I don't understand. Why would much of the vocabulary be dedicated to rare Chinese characters? Wouldn't those need to show up in the training data first? And if they did, wouldn't they also show up as weird byte sequences? And aren't UTF-8 byte sequences kinda risky for everything other than ASCII, since only ASCII bytes and header bytes are unambiguous, whereas following bytes (10***) are very ambiguous individually? I mean, sure, the LLM would notice that their meaning changes depending on preceding following- and header-bytes, but it is still not clear to me, why UTF-8 bytes are better for LLMs than characters (or even grapheme clusters). UTF-8 bytes seem like a very arbitrary choice to me.

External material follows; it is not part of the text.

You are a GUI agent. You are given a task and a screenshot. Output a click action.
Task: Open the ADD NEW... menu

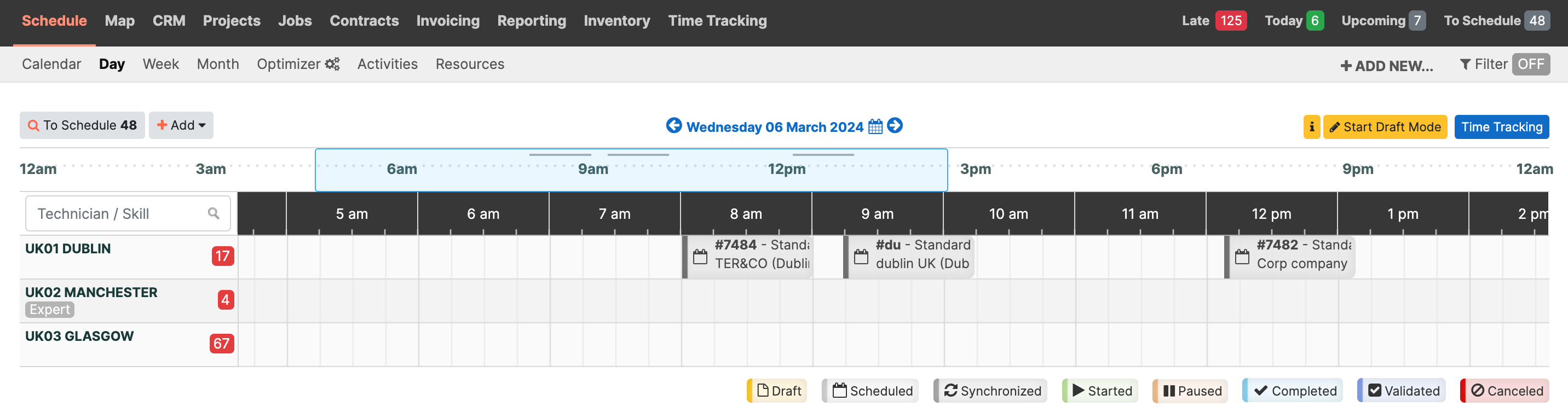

Why not do UTF-9 instead and get the most important Latin letters as single ninebitbytes?
Yes, rare Chinese characters do show up in the training data (the rarest of them at least appear in lists of characters) and yes, they get tokenized as weird byte sequences, making the model work harder to process them, but it's better for that to happen to rare characters than to common words. It's a tradeoff.
And of course UTF-8 is unlikely to be the single best encoding (e.g. Anthropic has a tokenizer that turns all caps text into a special caps lock symbol plus the regular-case equivalent) but much of it is papered over by byte-pair encoding. E.g. the most important Latin letters appear often enough that they get dedicated tokens anyways.